The first step is an act of bravery.  It starts with a phone call or a visit to our office.  What we call the “student intake” is the process an adult immigrant goes through to become a student with VEP.

Some people phone the office to ask for help, struggling with the increased communication challenge of the telephone.  We might get three hang-up calls in a row, as the caller summons the nerve to speak.  Our program director, Irma, speaks fluent Spanish, and I know a few words, yet we try first to use English.  We help the speaker of Chinese, Russian, Spanish, Korean, to convey their message, asking them “Do you want to be a student?”  “Do you want to learn English?”  “Come here on Thursday, January five?”

Others just show up at our door, wide-eyed, apologetic, and visibly nervous, because using the phone is too hard.  Many people tell us later, sometimes years later, that the smiling person opening that door gave them courage and hope.  We help immediately if possible, or we write an appointment card and point to the calendar.  photo

Intake.  The word sounds so clinical, but the process is warm and human.  We sit with the man or woman and collect a wide array of information. We give a reading test and obtain a writing sample, if the student is capable.  But more importantly, we listen to the student, who finds a way to tell us their life story.  They open up to us, so desperate for help, when they realize that someone truly hears them and sees them.

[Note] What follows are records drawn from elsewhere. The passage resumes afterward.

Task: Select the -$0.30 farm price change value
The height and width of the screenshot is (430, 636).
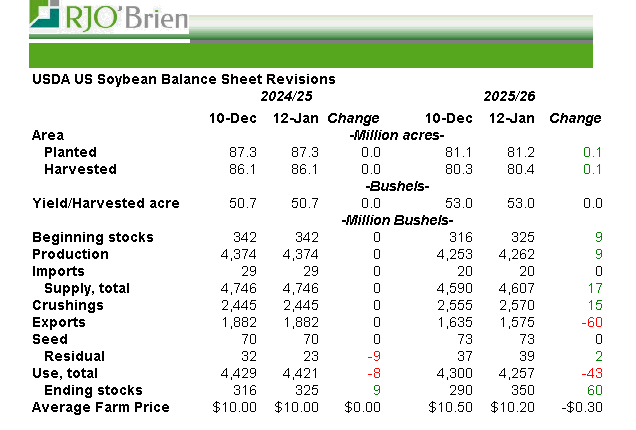Action: point(580,407)
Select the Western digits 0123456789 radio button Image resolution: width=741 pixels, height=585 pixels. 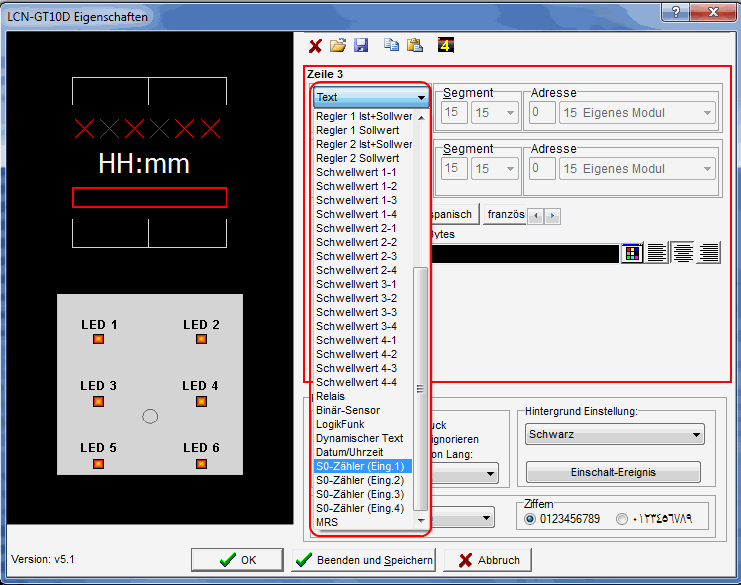coord(530,519)
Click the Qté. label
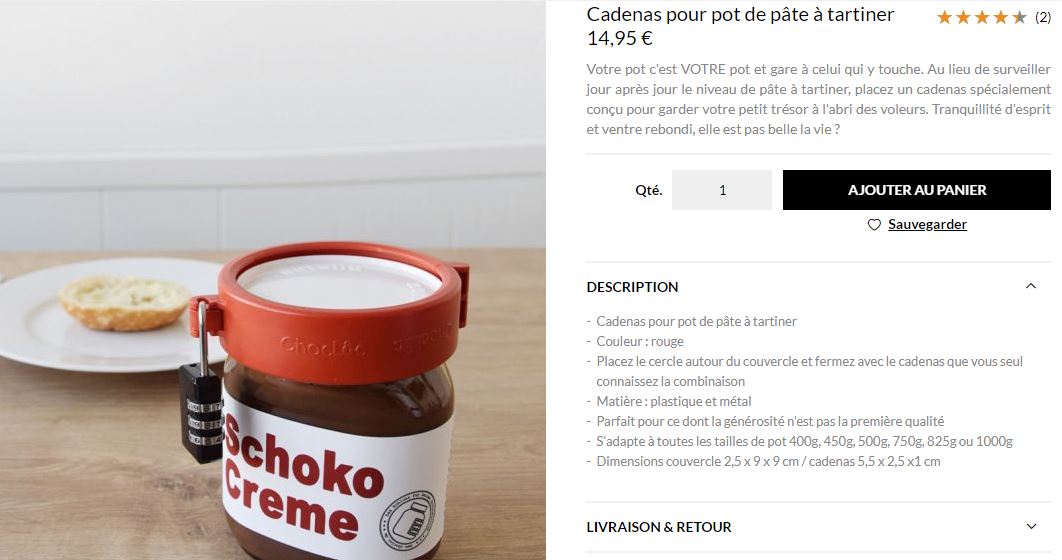 648,190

Some tell of leaving family behind – parents, brothers and sisters…  One mother came to us, her 3 yr. old daughter in tow, but she said she has three older children.  “They are with my parents…,” she said, and I thought it was fortunate she has a support network here, but she continued, “…in Morocco.”

Many tell of their advanced degrees and education, their jobs as nurses and psychologists, business people and teachers, but here they make a living washing dishes and cutting lawns.  Others, barely literate in their native language, have only a few years of elementary school.  Each has a spark, a belief that speaking English will help them do better.

Others are refugees from war-torn countries, mothers escaping abusive homes, parents who must feed children and provide a path to success for them.   “My mother got me out of the country.  She saved my life,” chokes a woman, now a mother herself.  It is 15 years later, but the pain has not ebbed.

All of them talk about their dreams: to help their children who are in school, to support their aging parents, to become a citizen, to go to college, or just to talk to doctors and be able to shop for survival.

We ask a lot of questions about work life and income, family composition and goals, and by the time the interview is over, we know a lot more than their score on a reading test.  We know another member of our local community, a parent of a child in our schools, a worker at stores we frequent.  They leave our office with a renewed spirit, knowing that someone in the United States, someone in Chester County, Pennsylvania, cares enough to help them.  And that just might propel them through another few weeks until we find them a tutor.